EXERCISE MATERIAL:

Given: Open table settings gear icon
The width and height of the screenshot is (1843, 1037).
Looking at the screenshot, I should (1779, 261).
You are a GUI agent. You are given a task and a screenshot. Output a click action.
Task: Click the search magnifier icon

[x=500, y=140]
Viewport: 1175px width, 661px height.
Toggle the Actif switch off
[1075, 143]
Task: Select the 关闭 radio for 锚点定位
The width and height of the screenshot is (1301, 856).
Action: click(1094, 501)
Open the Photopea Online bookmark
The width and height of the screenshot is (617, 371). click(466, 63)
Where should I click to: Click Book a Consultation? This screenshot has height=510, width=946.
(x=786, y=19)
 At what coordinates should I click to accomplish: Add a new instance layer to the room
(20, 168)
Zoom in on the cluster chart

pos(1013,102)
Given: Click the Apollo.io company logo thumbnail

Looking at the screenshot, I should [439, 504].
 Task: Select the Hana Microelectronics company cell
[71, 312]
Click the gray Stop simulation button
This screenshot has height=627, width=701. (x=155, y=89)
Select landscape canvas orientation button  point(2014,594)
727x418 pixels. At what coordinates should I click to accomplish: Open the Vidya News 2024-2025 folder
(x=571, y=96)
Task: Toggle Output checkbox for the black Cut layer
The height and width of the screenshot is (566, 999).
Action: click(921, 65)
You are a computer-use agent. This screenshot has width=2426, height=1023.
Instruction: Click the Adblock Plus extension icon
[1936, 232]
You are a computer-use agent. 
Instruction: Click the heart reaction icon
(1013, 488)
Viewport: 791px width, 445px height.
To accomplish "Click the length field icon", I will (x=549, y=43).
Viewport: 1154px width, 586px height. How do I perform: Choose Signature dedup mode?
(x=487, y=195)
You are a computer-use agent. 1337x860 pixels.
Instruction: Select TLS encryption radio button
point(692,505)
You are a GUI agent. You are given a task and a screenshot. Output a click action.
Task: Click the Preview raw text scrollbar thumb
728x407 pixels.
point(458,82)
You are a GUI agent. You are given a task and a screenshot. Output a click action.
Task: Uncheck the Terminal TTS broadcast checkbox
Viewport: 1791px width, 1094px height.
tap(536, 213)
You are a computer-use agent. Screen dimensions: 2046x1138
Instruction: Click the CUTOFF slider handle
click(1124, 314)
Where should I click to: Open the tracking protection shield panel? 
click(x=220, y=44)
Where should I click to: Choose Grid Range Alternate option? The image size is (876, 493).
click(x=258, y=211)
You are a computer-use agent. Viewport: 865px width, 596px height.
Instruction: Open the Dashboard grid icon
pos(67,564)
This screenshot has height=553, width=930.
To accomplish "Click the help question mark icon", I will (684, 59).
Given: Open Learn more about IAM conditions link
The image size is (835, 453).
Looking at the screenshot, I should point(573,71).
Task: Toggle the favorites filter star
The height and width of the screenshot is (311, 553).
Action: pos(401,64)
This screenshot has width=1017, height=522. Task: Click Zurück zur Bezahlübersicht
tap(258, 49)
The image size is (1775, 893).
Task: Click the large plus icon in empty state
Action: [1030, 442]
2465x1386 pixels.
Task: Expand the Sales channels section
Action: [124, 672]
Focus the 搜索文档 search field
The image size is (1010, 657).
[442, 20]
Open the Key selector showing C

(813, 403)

TASK GOAL:
Restate each of the entries above verbatim.

EXERCISE OUTPUT:
Given: Open table settings gear icon
The width and height of the screenshot is (1843, 1037).
Looking at the screenshot, I should (1779, 261).
You are a GUI agent. You are given a task and a screenshot. Output a click action.
Task: Click the search magnifier icon

[x=500, y=140]
Viewport: 1175px width, 661px height.
Toggle the Actif switch off
[1075, 143]
Task: Select the 关闭 radio for 锚点定位
The width and height of the screenshot is (1301, 856).
Action: click(1094, 501)
Open the Photopea Online bookmark
The width and height of the screenshot is (617, 371). click(466, 63)
Where should I click to: Click Book a Consultation? This screenshot has height=510, width=946.
(x=786, y=19)
 At what coordinates should I click to accomplish: Add a new instance layer to the room
(20, 168)
Zoom in on the cluster chart

pos(1013,102)
Given: Click the Apollo.io company logo thumbnail

Looking at the screenshot, I should [439, 504].
 Task: Select the Hana Microelectronics company cell
[71, 312]
Click the gray Stop simulation button
This screenshot has height=627, width=701. (x=155, y=89)
Select landscape canvas orientation button  point(2014,594)
727x418 pixels. At what coordinates should I click to accomplish: Open the Vidya News 2024-2025 folder
(x=571, y=96)
Task: Toggle Output checkbox for the black Cut layer
The height and width of the screenshot is (566, 999).
Action: click(921, 65)
You are a computer-use agent. This screenshot has width=2426, height=1023.
Instruction: Click the Adblock Plus extension icon
[1936, 232]
You are a computer-use agent. 
Instruction: Click the heart reaction icon
(1013, 488)
Viewport: 791px width, 445px height.
To accomplish "Click the length field icon", I will (x=549, y=43).
Viewport: 1154px width, 586px height. How do I perform: Choose Signature dedup mode?
(x=487, y=195)
You are a computer-use agent. 1337x860 pixels.
Instruction: Select TLS encryption radio button
point(692,505)
You are a GUI agent. You are given a task and a screenshot. Output a click action.
Task: Click the Preview raw text scrollbar thumb
728x407 pixels.
point(458,82)
You are a GUI agent. You are given a task and a screenshot. Output a click action.
Task: Uncheck the Terminal TTS broadcast checkbox
Viewport: 1791px width, 1094px height.
tap(536, 213)
You are a computer-use agent. Screen dimensions: 2046x1138
Instruction: Click the CUTOFF slider handle
click(1124, 314)
Where should I click to: Open the tracking protection shield panel? 
click(x=220, y=44)
Where should I click to: Choose Grid Range Alternate option? The image size is (876, 493).
click(x=258, y=211)
You are a computer-use agent. Viewport: 865px width, 596px height.
Instruction: Open the Dashboard grid icon
pos(67,564)
This screenshot has height=553, width=930.
To accomplish "Click the help question mark icon", I will (684, 59).
Given: Open Learn more about IAM conditions link
The image size is (835, 453).
Looking at the screenshot, I should point(573,71).
Task: Toggle the favorites filter star
The height and width of the screenshot is (311, 553).
Action: pos(401,64)
This screenshot has width=1017, height=522. Task: Click Zurück zur Bezahlübersicht
tap(258, 49)
The image size is (1775, 893).
Task: Click the large plus icon in empty state
Action: [1030, 442]
2465x1386 pixels.
Task: Expand the Sales channels section
Action: [124, 672]
Focus the 搜索文档 search field
The image size is (1010, 657).
[442, 20]
Open the Key selector showing C

(813, 403)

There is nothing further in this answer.